In the mid 1980s, Kaplan met David Romanoff, the medical director of the Inglis House—a residential care facility for adults with disabilities. Two residents of the facility were diagnosed with fibrodysplasia ossificans progressiva, a very raremedical condition in which the soft tissue of the body ossifies, or turns to bone, over time. Romanoff was "grappling" with caring for the patients, and asked Kaplan if he would like to meet them, which he did. This was his first encounter with the disease beyond reading about it. In 1988, Kaplan met immunologist and geneticist Michael Zasloff; Zasloff introduced him to a patient with FOP, a young child. Kaplan stated that his reaction to meeting the young patient was "visceral and immediate", causing him to request a three-year sabbatical from his work so that he could begin to research FOP. Together, Zasloff and Kaplan collaborated to create the FOP Collaborative Research Project at the University of Pennsylvania.
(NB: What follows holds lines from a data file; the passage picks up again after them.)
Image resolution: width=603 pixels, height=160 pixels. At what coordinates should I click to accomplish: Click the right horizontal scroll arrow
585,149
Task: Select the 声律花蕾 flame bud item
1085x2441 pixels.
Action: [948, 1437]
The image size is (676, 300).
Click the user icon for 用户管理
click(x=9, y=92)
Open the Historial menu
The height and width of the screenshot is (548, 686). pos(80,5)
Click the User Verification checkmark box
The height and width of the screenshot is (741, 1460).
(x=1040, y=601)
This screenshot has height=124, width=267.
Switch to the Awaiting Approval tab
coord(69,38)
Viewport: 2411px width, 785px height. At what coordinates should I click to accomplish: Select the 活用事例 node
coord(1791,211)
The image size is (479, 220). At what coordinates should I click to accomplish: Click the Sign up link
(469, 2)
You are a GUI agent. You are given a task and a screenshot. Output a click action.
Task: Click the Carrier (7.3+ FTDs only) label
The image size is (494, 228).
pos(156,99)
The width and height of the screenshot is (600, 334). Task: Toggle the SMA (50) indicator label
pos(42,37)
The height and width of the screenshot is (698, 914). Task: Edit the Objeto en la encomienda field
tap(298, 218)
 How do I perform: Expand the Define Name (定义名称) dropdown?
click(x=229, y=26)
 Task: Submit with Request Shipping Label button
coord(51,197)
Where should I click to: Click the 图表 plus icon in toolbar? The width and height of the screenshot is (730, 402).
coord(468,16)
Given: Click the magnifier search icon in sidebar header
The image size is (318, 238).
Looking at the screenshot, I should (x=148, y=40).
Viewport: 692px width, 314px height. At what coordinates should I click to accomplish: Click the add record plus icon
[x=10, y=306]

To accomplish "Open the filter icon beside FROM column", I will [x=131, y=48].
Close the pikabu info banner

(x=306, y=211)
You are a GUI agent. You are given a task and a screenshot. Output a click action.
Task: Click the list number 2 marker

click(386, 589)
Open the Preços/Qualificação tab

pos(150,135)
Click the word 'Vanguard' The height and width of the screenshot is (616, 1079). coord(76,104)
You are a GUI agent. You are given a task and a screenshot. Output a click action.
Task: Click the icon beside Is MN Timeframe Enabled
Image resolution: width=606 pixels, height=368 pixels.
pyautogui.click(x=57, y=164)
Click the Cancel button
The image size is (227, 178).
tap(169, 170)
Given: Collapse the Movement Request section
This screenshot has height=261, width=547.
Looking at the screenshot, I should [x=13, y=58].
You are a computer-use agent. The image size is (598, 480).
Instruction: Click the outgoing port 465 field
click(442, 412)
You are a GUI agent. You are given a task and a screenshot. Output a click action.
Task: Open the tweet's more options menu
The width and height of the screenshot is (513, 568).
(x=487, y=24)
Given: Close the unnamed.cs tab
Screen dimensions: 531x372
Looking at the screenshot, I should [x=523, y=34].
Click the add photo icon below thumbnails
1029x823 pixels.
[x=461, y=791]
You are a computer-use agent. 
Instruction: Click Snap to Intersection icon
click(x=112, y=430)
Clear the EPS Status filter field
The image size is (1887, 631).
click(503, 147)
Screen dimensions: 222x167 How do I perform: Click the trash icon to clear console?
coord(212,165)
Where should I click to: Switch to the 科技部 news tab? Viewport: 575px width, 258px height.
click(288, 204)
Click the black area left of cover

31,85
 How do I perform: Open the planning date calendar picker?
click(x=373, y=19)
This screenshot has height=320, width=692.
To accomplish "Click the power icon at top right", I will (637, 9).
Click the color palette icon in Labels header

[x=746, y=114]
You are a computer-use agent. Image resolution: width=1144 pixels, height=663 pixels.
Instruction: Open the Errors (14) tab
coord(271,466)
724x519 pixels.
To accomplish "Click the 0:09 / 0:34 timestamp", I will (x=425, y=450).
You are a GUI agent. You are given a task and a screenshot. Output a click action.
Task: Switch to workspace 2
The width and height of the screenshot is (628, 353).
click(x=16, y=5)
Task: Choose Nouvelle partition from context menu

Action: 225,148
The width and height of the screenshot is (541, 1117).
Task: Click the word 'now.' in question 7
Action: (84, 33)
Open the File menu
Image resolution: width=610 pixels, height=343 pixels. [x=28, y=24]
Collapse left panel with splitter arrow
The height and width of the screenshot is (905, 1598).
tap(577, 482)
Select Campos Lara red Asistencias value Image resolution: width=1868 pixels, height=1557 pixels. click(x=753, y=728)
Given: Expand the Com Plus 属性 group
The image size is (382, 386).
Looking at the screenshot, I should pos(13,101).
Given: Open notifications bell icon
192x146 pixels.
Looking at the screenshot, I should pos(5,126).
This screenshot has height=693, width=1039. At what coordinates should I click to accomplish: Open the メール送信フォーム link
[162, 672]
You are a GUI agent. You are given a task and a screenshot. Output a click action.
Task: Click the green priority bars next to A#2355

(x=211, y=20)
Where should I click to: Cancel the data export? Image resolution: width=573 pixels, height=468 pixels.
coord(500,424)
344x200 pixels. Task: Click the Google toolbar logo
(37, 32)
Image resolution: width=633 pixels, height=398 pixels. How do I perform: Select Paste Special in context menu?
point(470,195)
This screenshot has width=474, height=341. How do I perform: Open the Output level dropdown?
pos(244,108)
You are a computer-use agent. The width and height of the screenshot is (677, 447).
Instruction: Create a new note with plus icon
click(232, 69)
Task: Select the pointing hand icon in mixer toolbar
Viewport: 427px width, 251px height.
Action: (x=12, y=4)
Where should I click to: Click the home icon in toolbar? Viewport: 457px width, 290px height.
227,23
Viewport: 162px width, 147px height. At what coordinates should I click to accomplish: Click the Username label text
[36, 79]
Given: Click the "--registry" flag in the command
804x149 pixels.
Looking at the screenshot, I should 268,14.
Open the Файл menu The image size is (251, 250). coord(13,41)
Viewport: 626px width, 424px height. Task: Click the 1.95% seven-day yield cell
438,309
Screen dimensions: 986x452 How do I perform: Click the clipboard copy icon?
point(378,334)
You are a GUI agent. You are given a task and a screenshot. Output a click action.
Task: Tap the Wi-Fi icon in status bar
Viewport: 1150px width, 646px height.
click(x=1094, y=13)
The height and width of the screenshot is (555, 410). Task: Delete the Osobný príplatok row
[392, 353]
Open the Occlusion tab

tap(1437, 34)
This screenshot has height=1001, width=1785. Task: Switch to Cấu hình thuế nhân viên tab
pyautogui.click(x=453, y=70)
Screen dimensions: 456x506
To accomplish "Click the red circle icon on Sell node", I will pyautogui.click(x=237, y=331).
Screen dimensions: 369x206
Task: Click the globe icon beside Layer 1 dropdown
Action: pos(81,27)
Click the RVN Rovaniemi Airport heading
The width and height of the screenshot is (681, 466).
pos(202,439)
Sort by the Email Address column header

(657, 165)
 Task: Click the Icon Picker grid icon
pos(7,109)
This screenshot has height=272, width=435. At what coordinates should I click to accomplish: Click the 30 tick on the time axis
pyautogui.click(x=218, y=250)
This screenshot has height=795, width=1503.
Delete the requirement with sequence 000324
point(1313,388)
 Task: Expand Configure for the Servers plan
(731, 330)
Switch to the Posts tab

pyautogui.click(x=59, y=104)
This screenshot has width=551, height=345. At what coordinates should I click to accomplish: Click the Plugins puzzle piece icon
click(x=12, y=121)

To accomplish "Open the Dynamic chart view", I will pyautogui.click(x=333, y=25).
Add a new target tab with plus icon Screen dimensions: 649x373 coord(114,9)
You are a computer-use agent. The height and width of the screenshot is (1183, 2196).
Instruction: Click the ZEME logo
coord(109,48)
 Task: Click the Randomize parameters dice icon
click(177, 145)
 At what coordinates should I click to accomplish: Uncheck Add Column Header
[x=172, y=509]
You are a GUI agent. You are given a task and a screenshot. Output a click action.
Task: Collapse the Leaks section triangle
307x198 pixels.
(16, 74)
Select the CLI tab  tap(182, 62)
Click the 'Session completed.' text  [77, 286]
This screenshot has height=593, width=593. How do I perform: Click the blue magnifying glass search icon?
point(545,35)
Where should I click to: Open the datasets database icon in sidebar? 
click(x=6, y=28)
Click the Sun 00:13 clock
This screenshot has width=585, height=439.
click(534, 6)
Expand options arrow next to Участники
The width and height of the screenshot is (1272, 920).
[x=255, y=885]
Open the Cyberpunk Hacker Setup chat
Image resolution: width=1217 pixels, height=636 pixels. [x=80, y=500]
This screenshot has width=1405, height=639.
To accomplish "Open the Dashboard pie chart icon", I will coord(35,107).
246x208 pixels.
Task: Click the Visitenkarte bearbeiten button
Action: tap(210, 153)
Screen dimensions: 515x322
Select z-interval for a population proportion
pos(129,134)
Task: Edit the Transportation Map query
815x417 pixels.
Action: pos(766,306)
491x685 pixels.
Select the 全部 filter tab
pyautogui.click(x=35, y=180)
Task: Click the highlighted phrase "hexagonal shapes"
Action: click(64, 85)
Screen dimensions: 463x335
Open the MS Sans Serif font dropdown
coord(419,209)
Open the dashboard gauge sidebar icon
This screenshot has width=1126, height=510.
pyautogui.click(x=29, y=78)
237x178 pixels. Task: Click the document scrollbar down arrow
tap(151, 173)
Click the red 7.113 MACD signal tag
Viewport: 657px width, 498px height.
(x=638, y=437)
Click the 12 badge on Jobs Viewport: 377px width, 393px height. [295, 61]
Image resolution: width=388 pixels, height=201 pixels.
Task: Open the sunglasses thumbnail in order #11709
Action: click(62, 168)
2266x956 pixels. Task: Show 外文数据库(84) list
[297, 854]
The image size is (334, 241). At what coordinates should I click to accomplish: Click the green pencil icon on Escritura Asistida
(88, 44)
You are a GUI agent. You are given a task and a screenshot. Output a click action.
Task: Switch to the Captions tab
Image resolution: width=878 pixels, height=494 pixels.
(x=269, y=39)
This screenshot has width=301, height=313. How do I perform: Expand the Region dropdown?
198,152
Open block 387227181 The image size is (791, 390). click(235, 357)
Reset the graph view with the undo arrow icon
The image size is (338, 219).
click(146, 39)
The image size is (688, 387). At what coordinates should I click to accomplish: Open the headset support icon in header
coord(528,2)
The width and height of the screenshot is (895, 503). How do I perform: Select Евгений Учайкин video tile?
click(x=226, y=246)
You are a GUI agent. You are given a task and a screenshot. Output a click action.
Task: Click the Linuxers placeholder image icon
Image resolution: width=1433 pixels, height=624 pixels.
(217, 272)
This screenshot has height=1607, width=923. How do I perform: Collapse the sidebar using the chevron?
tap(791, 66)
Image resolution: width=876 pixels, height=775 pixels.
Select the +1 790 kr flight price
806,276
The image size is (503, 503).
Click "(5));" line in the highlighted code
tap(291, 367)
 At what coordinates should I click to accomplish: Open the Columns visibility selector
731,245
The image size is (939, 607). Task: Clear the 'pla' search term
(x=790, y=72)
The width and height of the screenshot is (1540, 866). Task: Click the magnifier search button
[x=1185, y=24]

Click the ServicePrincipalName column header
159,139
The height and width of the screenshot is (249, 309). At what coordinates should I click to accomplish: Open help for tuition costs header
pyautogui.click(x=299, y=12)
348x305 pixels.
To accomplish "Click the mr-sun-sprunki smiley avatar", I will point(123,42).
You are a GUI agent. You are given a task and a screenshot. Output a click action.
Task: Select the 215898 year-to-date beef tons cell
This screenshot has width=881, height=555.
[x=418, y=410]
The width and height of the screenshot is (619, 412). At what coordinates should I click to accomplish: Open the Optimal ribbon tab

In 1992, Kaplan and Eileen Shore initiated the FOP Research Laboratory. In 2006, Shore and Kaplan discovered the cause of FOP, publishing their findings as "A recurrent mutation in the BMP type I receptor ACVR1 causes inherited and sporadic fibrodysplasia ossificans progressiva". The cause of the disease was traced to a single mutation in the activin A receptor, type I gene. After the discovery, Kaplan remarked, "It took our team of researchers and collaborators more than 15 years of diligent effort to unravel the genetic cause of FOP, which had been shrouded in mystery for so long." As of 2015, Kaplan and Shore were the directors of the Center for Research in FOP and Related Disorders. They are considered the "world’s foremost experts on FOP".
POH research
In 1994, Kaplan and his colleagues authored a publication describing a new muscoskeletal disorder, progressive osseous heteroplasia. POH was discovered as a distinct condition when Kaplan was investigating FOP. Some of the patients initially diagnosed with FOP were found to have a distinctly different manifestation of symptoms, though, like FOP, the disease still resulted in heterotopic ossification. None of the patients had congenital abnormalities of the big toe, which is a diagnostic feature for FOP. All of the patients also had ossification of the skin during infancy, which did not occur in FOP. Also, the pattern of ossification was different in these patients, spreading in an intramembranous fashion rather than endochondral.